_REQUIRED ACTIONS_
- 1) In the veth patch excerpt, substitute "VLAN_ETH_HLEN" for "ETH_HLEN" and write out everything from "diff --git a/drivers/net/veth.c" down to "check in veth_poll().".
- 2) List each distinct function name in the veth patch excerpt that is written with an empty pair of parentheses.

_EXCERPT PROVIDED_
┌──
It is moved out of veth_xdp_rcv() (which processes a batch) and placed at
the end of the veth_poll() function. This ensures netif_tx_wake_queue() is
called once per complete NAPI poll cycle.

(3) Finally, the NAPI completion check in veth_poll() is updated. If NAPI is
about to complete (napi_complete_done), it now also checks if the peer TXQ
is stopped. If the ring is empty but the peer TXQ is stopped, NAPI will
reschedule itself. This prevents a new race where the producer stops the
queue just as the consumer is finishing its poll, ensuring the wakeup is not
missed.

Fixes: dc82a33297fc ("veth: apply qdisc backpressure on full ptr_ring to reduce TX drops")
Signed-off-by: Jesper Dangaard Brouer <hawk@kernel.org>
---
 drivers/net/veth.c |   42 +++++++++++++++++++++---------------------
 1 file changed, 21 insertions(+), 21 deletions(-)

diff --git a/drivers/net/veth.c b/drivers/net/veth.c
index 3976ddda5fb8..1d70377481eb 100644
--- a/drivers/net/veth.c
+++ b/drivers/net/veth.c
@@ -392,14 +392,12 @@ static netdev_tx_t veth_xmit(struct sk_buff *skb, struct net_device *dev)
 		}
 		/* Restore Eth hdr pulled by dev_forward_skb/eth_type_trans */
 		__skb_push(skb, ETH_HLEN);
-		/* Depend on prior success packets started NAPI consumer via
-		 * __veth_xdp_flush(). Cancel TXQ stop if consumer stopped,
-		 * paired with empty check in veth_poll().
-		 */
 		netif_tx_stop_queue(txq);
-		smp_mb__after_atomic();
-		if (unlikely(__ptr_ring_empty(&rq->xdp_ring)))
-			netif_tx_wake_queue(txq);
+		/* Handle race: Makes sure NAPI peer consumer runs. Consumer is
+		 * responsible for starting txq again, until then ndo_start_xmit
+		 * (this function) will not be invoked by the netstack again.
└──
_EXTRACTED ENTRIES_
┌──
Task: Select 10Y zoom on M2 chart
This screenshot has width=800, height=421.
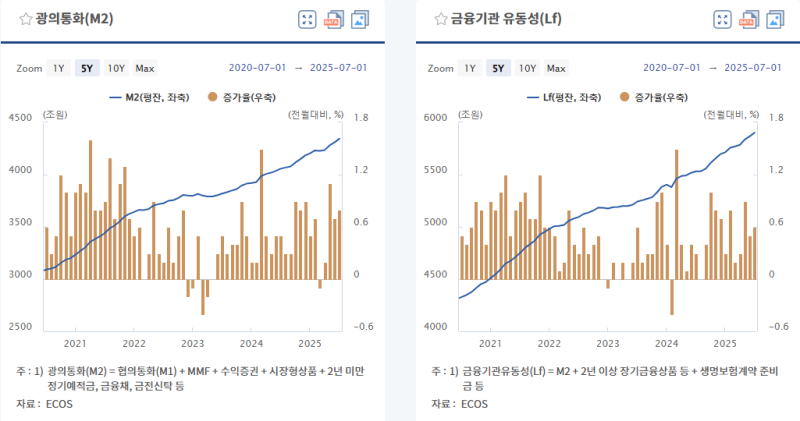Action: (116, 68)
└──
┌──
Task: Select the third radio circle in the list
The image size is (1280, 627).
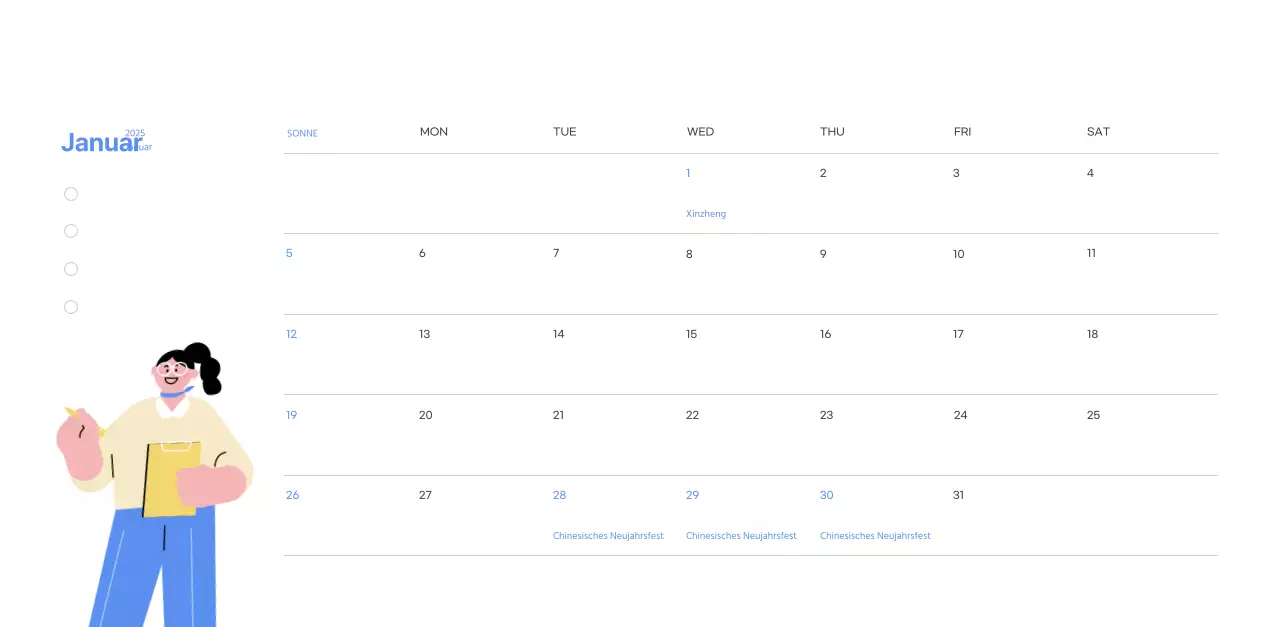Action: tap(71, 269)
└──
_COMPLETED EXERCISE_
- 1)
diff --git a/drivers/net/veth.c b/drivers/net/veth.c
index 3976ddda5fb8..1d70377481eb 100644
--- a/drivers/net/veth.c
+++ b/drivers/net/veth.c
@@ -392,14 +392,12 @@ static netdev_tx_t veth_xmit(struct sk_buff *skb, struct net_device *dev)
 		}
 		/* Restore Eth hdr pulled by dev_forward_skb/eth_type_trans */
 		__skb_push(skb, VLAN_ETH_HLEN);
-		/* Depend on prior success packets started NAPI consumer via
-		 * __veth_xdp_flush(). Cancel TXQ stop if consumer stopped,
-		 * paired with empty check in veth_poll().

- 2)
veth_xdp_rcv()
veth_poll()
netif_tx_wake_queue()
__veth_xdp_flush()
smp_mb__after_atomic()